Using the soup pot, melt the butter over medium heat. When melted whisk in the flour. Whisk until smooth. This is actually making a blond roux. Whisk in half and half and ½ cup of the pasta water. Simmer and stir until smooth. Add the cheese. Stir until melted. Add the remaining pasta water and stir until smooth. Turn off the heat. Stir in the spaghetti. Mix until the pasta in covered in the cheese sauce.
Reheat the mushroom mixture in the skillet over medium high heat. The mixture should start to sizzle. Heat the mixture for about 3 to 4 minutes but don’t let the mixture burn. Add the dry white wine to deglaze the skillet. It might smoke a little. That’s okay. Stir the wine to deglaze the fond from the bottom of the skillet. Take off the heat. Stir in the mushroom wine mixture into the pasta and cheese sauce. Mix thoroughly making sure the pasta is not clumped together. You can garnish with fresh or dried parsley when serving. Enjoy!
By peasant cooking I do not mean porridge gruel three times a day. I mean thoughtfully using ingredients to stretch meals. Many home cooks do this instinctually to feed the family.
I am certain that everyone has experienced sticker shock at the grocery store lately. Meat prices across the board have increased. Also fresh produce prices are crazy. My local stores still have mostly stocked shelves. What I have noticed during my grocery and sundries runs are the lack of choice in sizes of various items. While not a food product, I looked for the small three ounce bottle of contact lens solution that I use. Nope. Nothing. I had to buy the vastly more expensive 12 ounce bottle. That’s enough to last me a whole year. I suppose in the end I saved money. SIGH.

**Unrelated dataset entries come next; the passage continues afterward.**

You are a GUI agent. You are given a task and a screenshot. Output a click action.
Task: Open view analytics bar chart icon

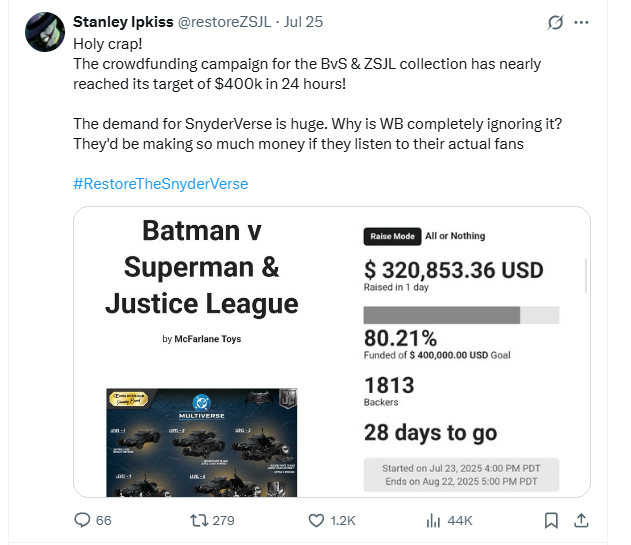tap(434, 520)
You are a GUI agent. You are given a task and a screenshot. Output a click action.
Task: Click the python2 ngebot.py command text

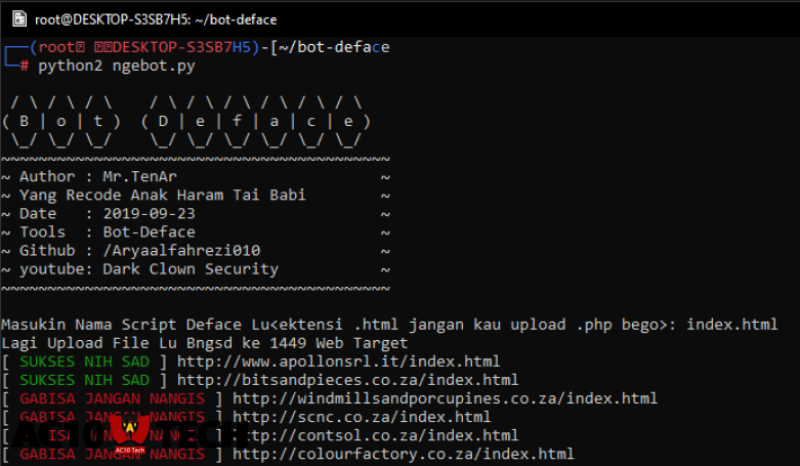[x=116, y=66]
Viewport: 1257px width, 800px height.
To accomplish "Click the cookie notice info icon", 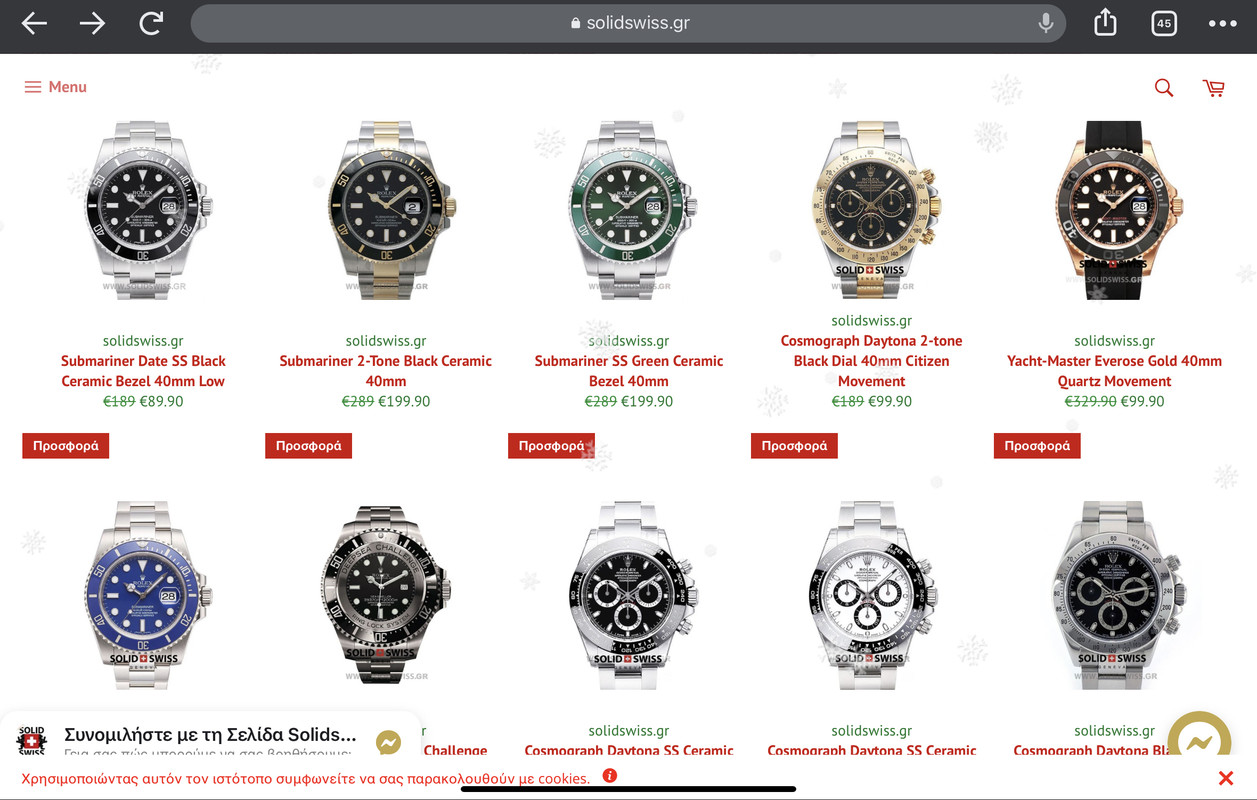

To continue my grocery odyssey. I was blessed with a very productive garden last year. My two deep freezers are stuffed with my own home grown produce. I do shop quick sales in the meat department so I have meat protein in the freezers. And I want to stretch that meat as far as I can. Several years ago I may have made individual steaks. Now I would forgo the steaks and grind up a couple sirloins to make a large pot of chili. Where I would have one meal for two people, now I have three, four or more meals per person depending on the amount of other ingredients. I use a grinder attachment for my KitchenAide mixer but I don’t always grind. I also cut meat into chunks or shred the meat after cooking it. It all adds to increase the amount of meat available to feed a crowd. Recently, my meals have been a great New England Clam Chowder and yesterday I made a wonderful spicy Taco Soup. I will post those recipes soon.
I have 160 acres that I call home. I forage, garden and keep chickens right now. Presently I do not hunt but if the SHTF I would to feed us. My chickens live out their natural lives. When they do not continue to lay eggs they just keep on pecking on my property.
Anyway three books on peasant cooking in my library are “Peasant Cooking of Many Lands” by Coralie Castle, “European Peasant Cookery” and “The Old World Kitchen” by Elizabeth Luard. I also learned peasant cooking from my mom and my Baba (grandmother) in the Northern Blue Mountains of the Northeast.